▸ Tasks to carry out:
(a) According to the passage on self-doubt, why is self-doubt political rather than merely philosophical? Answer in one to three sentences.
(b) Write a continuation of the passage on self-doubt, beginning after its last sentence.

▸ Exercise text:
|---|

Like everything else, however, self-doubt didn’t come out of a philosophical vacuum, but is political. Second-guessing and gaslighting are especially aimed at the socially vulnerable and the mentally ill – and they are forced to internalise it. Paranoia and a diagnosis of schizophrenia are classic examples of this – even if paranoia is the painful pearl that formed around the usual kernel of nasty truth. In mania, too, we are told not to trust our judgement, as if mania were not a mirror held up to our modern pace of life. Depression makes us see things too darkly, we are told, even if depressives might actually be more in touch with reality . When we’re in a dissociative state, we are apparently a danger to ourselves – even though our entire culture is built on personal and social dissociation and is most certainly a danger to itself. It’s the biggest case of transference ever (un)observed.

|---|

▸ Information:
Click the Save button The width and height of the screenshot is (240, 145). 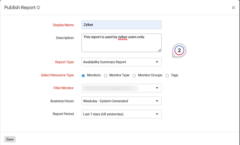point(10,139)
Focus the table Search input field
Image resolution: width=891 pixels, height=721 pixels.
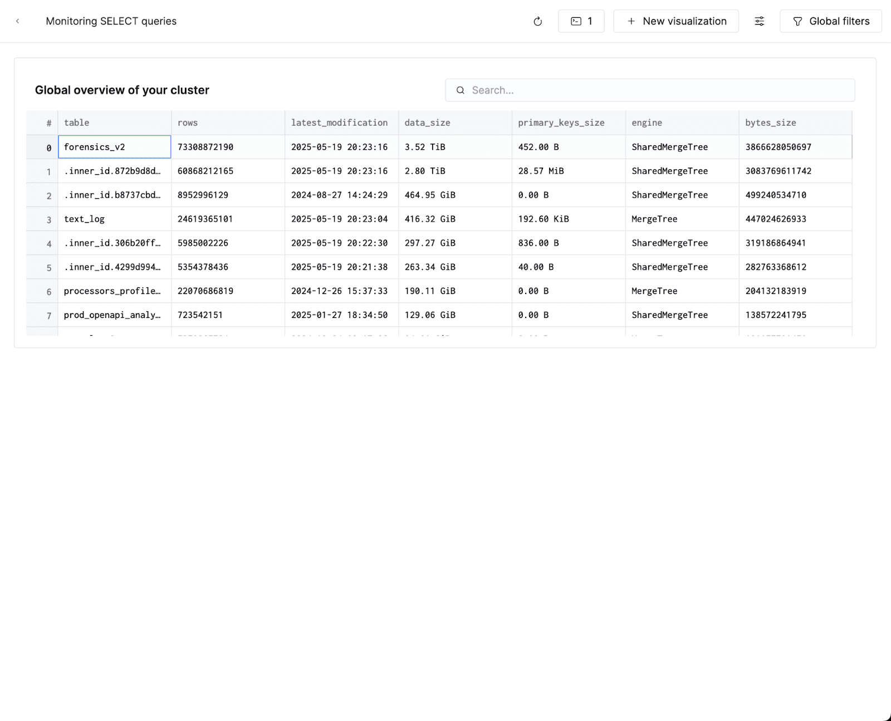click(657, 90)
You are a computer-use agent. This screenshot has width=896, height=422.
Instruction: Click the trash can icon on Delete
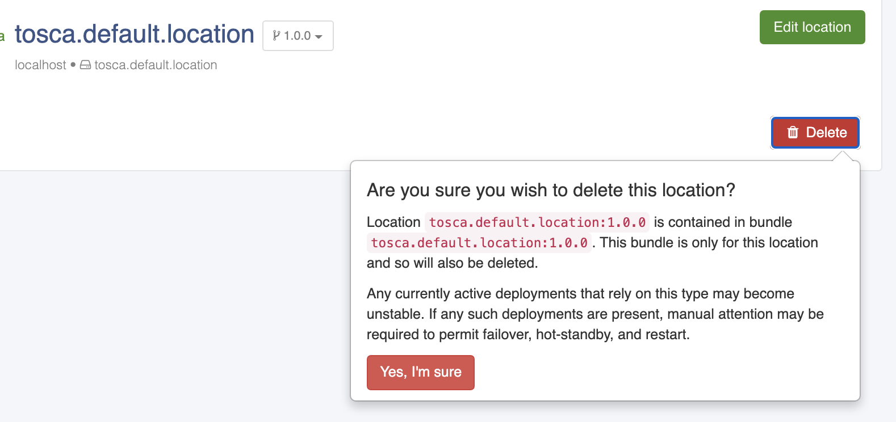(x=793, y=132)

|---|

▸ Responses by item number:
(a) Self-doubt is political because second-guessing and gaslighting are aimed especially at the socially vulnerable and the mentally ill, who are then forced to internalize them.

(b)
I’d like to focus for a minute on black and white thinking, though, or “ splitting ” as it’s known in psychology – the habit of seeing something/someone as either all good or all bad. I do this quite often and I was told it is a symptom of borderline personality disorder (BPD). Like many mental health concepts, splitting raises questions about the way we think as a society. Our collective tolerance for complexity is not high in general – especially when it comes to politics, as Twitter can attest. Yet a BPD diagnosis may mean we practise splitting even more than the norm – or simply that our splitting makes us dysfunctional to the extent that we need help. Being able to see both good and bad in one entity is apparently a skill that children have to learn when they grow up, and some of us have trouble developing this skill , or so the theory goes, possibly because of trauma and the need to protect oneself more than most. If I can catch a single (even small) bad thing as soon as possible in a person, idea, group, or work of art, I can protect myself by rejecting it and distancing myself. This prioritises safety over community, in accordance with Maslow’s hierarchy of needs.
Taoism seems to fight the entire concept of good and bad, which can be a “good” thing, but only sometimes. One translation of the Tao Te Ching reads:
When people see some things as beautiful,
other things become ugly.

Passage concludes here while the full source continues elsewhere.